▶ _Extract to read_:
☆ ☆ ☆ ☆ ☆

In his new book World Without Mind: The Existential Threat of Big Tech, journalist Franklin Foer paints a deeply disturbing portrait of an age in which a handful of giant technology companies — Google, Apple, Facebook, and Amazon (aka GAFA) — exert extraordinary control over an information-based economy with their power to disrupt business models and decimate industries by siphoning off revenue.

Even more alarmingly, Foer writes, big tech increasingly influences not just what we know, but also how we think and what we do, by gathering vast quantities of our personal data and utilizing artificial intelligence to continually prod us to consume. In the process, Foer charges, they’ve created a world in which people are continually being observed and distracted. “The tech companies are destroying something precious, which is the possibility of contemplation,” he writes.

A former editor of The New Republic and now a staff writer for The Atlantic, Foer was a recent visiting speaker at Stanford Graduate School of Business’s Corporations and Society Program. We asked him to talk further about what’s wrong with the world created by big tech — and how to fix it.

You published your book 50 years after Vance Packard’s The Hidden Persuaders, which similarly exposed how advertisers and marketers were misusing behavioral psychology to manipulate consumers in the analog age. Are we simply seeing the same problem today but with better tools?

The crucial change is data. The ability to get inside our heads and therefore the ability to manipulate us is so much more invasive and intense than it was in the 1950s. It’s personalized and deeply exploitative of anxiety. And we’re with these technologies all the time. You might have turned off your TV, but your phone is always by your side.

In your book, you note that Silicon Valley always has been driven by a contradiction. It offers breakthroughs that promise to be liberating for individuals but end up serving monopolism.

The internet has the possibility of being as democratic as promised, and it comes with this dream of tying everybody together as one unit. But that impulse ultimately is what points it toward monopoly and conformism. Not inevitably, but it points in that direction.

You write that the tech giants’ concentration of power serves to “squash diversity of opinion and taste.” Will that ultimately stifle the sort of innovation that led to their rise?

☆ ☆ ☆ ☆ ☆

▶ _Activity 1_: Using the interview about big tech, decide whether each statement agrees with it, and answer yes or no while quoting the deciding words: (a) Foer currently writes for The Atlantic. (b) Foer names artificial intelligence as the crucial change since the 1950s. (c) Foer holds that the internet leads inevitably to monopoly.

☆ ☆ ☆ ☆ ☆

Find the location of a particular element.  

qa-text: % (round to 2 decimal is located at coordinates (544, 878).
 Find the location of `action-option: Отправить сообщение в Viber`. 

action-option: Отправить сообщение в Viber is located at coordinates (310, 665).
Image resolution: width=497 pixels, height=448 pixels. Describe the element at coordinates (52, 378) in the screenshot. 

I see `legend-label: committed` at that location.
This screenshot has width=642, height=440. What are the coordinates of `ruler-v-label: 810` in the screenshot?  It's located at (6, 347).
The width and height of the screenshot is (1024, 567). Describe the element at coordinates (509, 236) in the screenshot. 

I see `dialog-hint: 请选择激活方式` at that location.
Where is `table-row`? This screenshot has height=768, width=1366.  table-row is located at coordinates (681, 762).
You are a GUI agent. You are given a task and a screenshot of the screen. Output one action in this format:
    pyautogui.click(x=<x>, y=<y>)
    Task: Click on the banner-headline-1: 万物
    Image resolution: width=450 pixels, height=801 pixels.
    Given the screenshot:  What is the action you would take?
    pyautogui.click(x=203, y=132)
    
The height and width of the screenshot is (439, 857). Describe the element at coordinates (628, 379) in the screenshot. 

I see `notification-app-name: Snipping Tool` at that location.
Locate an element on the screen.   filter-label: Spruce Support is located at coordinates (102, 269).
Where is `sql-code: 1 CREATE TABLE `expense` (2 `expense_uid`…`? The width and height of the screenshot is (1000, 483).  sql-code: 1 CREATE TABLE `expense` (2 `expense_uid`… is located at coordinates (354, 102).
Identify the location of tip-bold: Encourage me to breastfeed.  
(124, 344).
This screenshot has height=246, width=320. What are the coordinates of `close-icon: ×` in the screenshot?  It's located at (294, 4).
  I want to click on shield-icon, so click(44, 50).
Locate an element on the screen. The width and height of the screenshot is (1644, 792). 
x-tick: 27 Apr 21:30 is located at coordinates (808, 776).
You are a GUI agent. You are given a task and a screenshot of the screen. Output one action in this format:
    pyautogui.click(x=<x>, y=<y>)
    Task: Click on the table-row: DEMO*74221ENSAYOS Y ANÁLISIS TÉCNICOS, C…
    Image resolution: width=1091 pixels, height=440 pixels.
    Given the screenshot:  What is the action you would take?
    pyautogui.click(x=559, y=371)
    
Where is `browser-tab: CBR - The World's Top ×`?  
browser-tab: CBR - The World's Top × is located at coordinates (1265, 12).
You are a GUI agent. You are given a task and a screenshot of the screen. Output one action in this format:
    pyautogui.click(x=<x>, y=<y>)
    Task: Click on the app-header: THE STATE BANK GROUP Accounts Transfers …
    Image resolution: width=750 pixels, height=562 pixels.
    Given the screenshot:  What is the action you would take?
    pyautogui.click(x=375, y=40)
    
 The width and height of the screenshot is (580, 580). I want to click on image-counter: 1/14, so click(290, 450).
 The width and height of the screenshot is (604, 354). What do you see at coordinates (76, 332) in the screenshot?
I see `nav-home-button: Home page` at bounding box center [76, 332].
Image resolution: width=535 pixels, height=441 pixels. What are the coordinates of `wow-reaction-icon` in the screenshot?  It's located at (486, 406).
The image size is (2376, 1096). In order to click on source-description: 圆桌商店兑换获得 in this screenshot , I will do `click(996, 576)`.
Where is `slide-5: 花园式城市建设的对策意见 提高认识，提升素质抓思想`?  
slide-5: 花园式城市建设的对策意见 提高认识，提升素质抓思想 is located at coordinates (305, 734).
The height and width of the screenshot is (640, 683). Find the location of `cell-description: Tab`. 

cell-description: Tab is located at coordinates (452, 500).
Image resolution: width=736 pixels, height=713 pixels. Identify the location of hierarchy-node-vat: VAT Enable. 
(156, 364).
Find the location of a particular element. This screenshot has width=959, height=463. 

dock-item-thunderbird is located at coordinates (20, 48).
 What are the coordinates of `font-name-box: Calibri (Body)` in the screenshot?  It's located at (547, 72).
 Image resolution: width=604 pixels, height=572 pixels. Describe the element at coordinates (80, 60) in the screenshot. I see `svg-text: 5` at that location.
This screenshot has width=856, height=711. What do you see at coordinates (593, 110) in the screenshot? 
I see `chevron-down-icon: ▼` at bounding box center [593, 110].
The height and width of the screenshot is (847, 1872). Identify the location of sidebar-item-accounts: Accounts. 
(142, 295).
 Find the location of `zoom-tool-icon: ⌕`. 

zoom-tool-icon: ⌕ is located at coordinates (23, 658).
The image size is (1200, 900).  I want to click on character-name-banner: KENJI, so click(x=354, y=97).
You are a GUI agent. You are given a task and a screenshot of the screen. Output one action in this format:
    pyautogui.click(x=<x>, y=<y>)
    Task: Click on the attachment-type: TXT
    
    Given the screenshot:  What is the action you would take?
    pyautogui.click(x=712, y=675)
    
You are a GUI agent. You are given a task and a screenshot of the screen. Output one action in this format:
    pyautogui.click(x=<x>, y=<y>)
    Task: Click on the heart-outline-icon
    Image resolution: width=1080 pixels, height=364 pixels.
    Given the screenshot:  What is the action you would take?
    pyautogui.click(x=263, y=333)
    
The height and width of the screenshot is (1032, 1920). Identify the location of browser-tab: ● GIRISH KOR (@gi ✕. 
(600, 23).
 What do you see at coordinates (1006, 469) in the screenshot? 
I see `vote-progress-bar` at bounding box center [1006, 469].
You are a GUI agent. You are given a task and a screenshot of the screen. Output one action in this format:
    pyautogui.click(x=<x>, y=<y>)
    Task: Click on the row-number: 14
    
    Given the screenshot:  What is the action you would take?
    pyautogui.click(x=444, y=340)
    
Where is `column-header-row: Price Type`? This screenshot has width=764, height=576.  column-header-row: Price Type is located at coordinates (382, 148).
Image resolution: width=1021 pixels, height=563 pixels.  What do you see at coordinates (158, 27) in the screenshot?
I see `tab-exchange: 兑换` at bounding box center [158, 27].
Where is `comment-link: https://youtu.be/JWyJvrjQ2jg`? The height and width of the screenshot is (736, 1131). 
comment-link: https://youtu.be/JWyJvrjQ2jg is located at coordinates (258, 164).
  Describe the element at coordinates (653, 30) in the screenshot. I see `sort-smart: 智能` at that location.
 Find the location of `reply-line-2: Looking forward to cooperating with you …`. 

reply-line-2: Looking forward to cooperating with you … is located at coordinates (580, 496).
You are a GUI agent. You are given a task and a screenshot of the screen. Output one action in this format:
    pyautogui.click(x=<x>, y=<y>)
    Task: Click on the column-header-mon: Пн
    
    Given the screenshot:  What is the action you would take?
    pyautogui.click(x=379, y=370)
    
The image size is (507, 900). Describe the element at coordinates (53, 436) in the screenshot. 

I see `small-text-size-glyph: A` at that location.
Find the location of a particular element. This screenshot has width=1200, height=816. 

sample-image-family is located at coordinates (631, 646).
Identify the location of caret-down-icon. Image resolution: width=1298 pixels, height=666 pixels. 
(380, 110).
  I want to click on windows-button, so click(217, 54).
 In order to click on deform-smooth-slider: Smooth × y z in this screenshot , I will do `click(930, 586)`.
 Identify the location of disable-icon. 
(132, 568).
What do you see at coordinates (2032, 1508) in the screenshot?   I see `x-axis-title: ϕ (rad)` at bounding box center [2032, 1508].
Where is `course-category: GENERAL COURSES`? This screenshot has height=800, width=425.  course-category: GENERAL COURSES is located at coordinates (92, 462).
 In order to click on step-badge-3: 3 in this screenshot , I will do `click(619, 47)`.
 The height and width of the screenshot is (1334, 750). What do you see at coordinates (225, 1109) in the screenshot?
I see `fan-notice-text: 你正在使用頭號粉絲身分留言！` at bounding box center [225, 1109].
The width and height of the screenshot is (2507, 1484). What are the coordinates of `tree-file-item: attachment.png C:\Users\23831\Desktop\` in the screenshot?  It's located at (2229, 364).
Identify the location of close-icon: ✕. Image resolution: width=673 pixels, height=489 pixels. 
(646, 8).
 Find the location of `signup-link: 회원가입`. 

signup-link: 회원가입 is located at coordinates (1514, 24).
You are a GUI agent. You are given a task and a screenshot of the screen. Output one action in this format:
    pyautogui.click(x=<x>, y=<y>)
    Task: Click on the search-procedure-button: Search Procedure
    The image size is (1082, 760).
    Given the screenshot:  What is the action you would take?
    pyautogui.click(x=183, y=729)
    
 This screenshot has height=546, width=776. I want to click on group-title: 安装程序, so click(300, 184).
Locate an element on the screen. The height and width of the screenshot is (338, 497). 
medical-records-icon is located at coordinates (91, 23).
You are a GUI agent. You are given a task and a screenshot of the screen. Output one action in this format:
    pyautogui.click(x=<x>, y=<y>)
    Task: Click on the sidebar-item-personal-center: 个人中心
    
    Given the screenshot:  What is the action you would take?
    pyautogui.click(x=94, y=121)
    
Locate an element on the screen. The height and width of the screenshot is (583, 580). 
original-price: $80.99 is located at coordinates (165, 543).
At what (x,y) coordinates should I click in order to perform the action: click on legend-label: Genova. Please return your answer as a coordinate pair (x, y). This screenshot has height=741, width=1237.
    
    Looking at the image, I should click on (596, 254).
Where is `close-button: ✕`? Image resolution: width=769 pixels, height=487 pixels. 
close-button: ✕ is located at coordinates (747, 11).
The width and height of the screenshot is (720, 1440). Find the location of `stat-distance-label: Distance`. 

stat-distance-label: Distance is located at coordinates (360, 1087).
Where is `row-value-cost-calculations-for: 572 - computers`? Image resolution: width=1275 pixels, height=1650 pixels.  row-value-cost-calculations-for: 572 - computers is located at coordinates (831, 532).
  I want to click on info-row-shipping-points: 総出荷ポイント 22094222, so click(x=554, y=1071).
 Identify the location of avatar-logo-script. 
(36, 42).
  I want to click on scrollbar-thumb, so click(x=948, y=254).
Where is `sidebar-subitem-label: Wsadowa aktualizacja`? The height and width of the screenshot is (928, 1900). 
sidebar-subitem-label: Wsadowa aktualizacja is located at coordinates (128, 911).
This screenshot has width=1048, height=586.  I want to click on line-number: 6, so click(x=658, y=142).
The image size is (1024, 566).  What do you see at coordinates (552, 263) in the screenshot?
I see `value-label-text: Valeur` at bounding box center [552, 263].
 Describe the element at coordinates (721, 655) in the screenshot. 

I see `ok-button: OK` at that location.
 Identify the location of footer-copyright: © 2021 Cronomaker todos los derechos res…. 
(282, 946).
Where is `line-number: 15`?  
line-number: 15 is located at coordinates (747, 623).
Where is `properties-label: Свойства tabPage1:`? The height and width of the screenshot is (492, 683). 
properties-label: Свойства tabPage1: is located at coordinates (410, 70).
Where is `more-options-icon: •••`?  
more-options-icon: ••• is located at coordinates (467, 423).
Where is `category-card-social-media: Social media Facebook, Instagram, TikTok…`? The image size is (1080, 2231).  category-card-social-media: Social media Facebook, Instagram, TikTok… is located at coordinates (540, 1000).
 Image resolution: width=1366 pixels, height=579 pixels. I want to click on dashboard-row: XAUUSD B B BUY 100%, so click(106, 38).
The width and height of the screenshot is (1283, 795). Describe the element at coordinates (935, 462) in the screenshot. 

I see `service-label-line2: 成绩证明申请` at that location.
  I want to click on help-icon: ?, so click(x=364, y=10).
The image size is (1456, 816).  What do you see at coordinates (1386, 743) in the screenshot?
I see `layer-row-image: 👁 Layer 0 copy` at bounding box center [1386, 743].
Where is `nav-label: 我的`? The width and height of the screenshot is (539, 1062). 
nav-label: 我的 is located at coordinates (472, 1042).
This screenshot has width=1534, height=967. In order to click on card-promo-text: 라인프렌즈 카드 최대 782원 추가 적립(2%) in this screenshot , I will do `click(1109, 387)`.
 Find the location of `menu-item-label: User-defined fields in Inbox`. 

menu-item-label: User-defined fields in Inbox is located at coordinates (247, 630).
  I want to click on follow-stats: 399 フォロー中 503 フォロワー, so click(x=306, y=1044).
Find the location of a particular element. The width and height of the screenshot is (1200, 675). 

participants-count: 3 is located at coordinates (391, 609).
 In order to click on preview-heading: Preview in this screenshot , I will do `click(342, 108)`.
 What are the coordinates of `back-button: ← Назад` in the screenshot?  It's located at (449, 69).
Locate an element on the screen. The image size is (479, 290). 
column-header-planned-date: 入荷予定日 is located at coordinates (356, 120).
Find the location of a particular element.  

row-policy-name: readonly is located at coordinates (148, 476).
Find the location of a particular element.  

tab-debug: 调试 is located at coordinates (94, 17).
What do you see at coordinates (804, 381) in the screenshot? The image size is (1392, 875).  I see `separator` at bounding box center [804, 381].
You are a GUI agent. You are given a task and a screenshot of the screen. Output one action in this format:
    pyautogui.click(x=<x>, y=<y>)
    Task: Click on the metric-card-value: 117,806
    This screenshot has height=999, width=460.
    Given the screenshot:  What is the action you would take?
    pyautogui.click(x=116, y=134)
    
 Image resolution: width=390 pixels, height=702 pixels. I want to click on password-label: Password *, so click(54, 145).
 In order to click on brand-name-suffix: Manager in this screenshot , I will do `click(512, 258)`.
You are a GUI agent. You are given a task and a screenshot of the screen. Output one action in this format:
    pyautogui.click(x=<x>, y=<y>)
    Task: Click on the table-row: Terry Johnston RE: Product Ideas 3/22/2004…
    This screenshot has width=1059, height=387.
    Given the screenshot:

☆ ☆ ☆ ☆ ☆

▶ _Activity 2_: Show each line of the rows above that contains the string "提升素质抓思想".

▶ _Final answer 1_:
(a) Yes: "now a staff writer for The Atlantic"
(b) No: "The crucial change is data."
(c) No: "Not inevitably, but it points in that direction."

▶ _Final answer 2_:
Where is `slide-5: 花园式城市建设的对策意见 提高认识，提升素质抓思想`?  
slide-5: 花园式城市建设的对策意见 提高认识，提升素质抓思想 is located at coordinates (305, 734).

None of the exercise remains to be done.